--- Begin ---

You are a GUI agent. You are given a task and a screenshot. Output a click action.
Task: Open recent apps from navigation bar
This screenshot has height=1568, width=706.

--- End ---
--- Begin ---

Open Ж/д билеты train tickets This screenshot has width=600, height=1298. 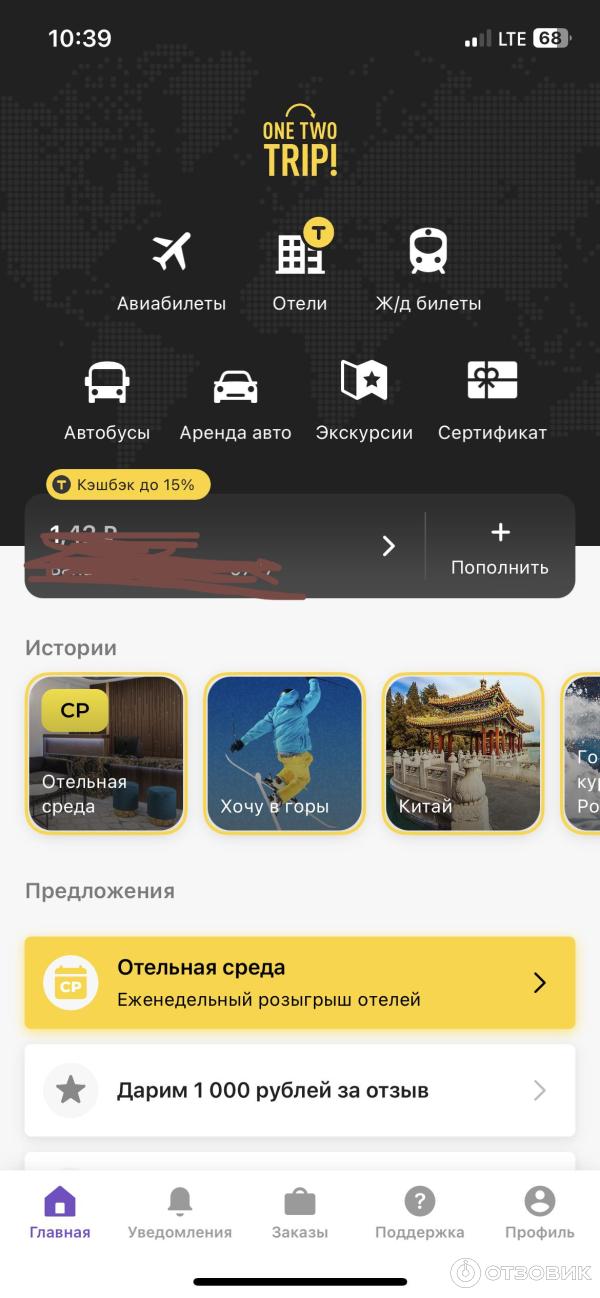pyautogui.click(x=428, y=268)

--- End ---
--- Begin ---

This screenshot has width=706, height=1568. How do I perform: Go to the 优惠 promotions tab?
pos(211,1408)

--- End ---

Repeat the lines of the items word for word, starting at the line that contains "This screenshot has width=706, height=1568." and ending at the line that contains "pos(211,1408)".

Worked solution:
This screenshot has width=706, height=1568. How do I perform: Go to the 优惠 promotions tab?
pos(211,1408)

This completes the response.